Security Advisory for OpenSSL: fixed two high severity vulnerability.
Memory corruption in the ASN.1 encoder (CVE-2016-2108)
This issue affected versions of OpenSSL prior to April 2015. The bug causing the vulnerability was fixed on April 18th 2015, and released as part of the June 11th 2015 security releases.
The security impact of the bug was not known at the time.
In previous versions of OpenSSL, ASN.1 encoding the value zero represented as a negative integer can cause a buffer underflow with an out-of-bounds write in i2c_ASN1_INTEGER.
The ASN.1 parser does not normally create “negative zeroes” when parsing ASN.1 input, and therefore, an attacker cannot trigger this bug.
Padding oracle in AES-NI CBC MAC check (CVE-2016-2107)
A MITM attacker can use a padding oracle attack to decrypt traffic when the connection uses an AES CBC cipher and the server support AES-NI.
This issue was introduced as part of the fix for Lucky 13 padding attack (CVE-2013-0169).

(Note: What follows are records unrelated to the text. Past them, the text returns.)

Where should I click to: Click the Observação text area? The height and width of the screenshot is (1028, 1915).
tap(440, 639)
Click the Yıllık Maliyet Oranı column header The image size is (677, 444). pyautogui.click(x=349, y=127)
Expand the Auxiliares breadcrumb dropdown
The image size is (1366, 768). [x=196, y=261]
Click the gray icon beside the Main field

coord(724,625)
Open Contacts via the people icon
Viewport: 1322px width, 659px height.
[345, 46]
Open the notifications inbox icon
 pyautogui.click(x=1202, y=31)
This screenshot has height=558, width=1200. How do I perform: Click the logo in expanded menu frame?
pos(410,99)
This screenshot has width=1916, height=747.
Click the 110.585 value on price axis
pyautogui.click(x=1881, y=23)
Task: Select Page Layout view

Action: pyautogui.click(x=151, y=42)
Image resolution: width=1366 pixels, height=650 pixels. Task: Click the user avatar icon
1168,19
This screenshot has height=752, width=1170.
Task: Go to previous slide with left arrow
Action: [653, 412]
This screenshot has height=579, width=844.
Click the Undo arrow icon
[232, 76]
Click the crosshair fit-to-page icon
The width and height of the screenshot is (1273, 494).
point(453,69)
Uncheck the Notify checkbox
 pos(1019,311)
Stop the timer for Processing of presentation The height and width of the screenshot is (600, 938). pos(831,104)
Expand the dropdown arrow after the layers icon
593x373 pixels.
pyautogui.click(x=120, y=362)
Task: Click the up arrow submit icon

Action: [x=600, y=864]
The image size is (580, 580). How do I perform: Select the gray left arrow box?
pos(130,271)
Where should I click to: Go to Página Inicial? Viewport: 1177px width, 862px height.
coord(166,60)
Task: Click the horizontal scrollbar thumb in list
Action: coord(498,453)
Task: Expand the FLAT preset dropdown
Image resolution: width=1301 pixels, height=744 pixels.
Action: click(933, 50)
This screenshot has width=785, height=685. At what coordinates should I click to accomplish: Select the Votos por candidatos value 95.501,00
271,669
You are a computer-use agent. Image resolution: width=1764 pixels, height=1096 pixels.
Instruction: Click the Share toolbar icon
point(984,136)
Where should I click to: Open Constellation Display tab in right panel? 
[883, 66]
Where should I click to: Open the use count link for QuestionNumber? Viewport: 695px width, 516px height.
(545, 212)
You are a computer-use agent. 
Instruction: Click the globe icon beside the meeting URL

The padding check was rewritten to be in constant time by making sure that always the same bytes are read and compared against either the MAC or padding bytes.
But it no longer checked that there was enough data to have both the MAC and padding bytes.
- OpenSSL 1.0.2 users should upgrade to 1.0.2h
- OpenSSL 1.0.1 users should upgrade to 1.0.1t
This issue was reported to OpenSSL on 13th of April 2016 by Juraj Somorovsky using TLS-Attacker. The fix was developed by Kurt Roeckx of the OpenSSL development team.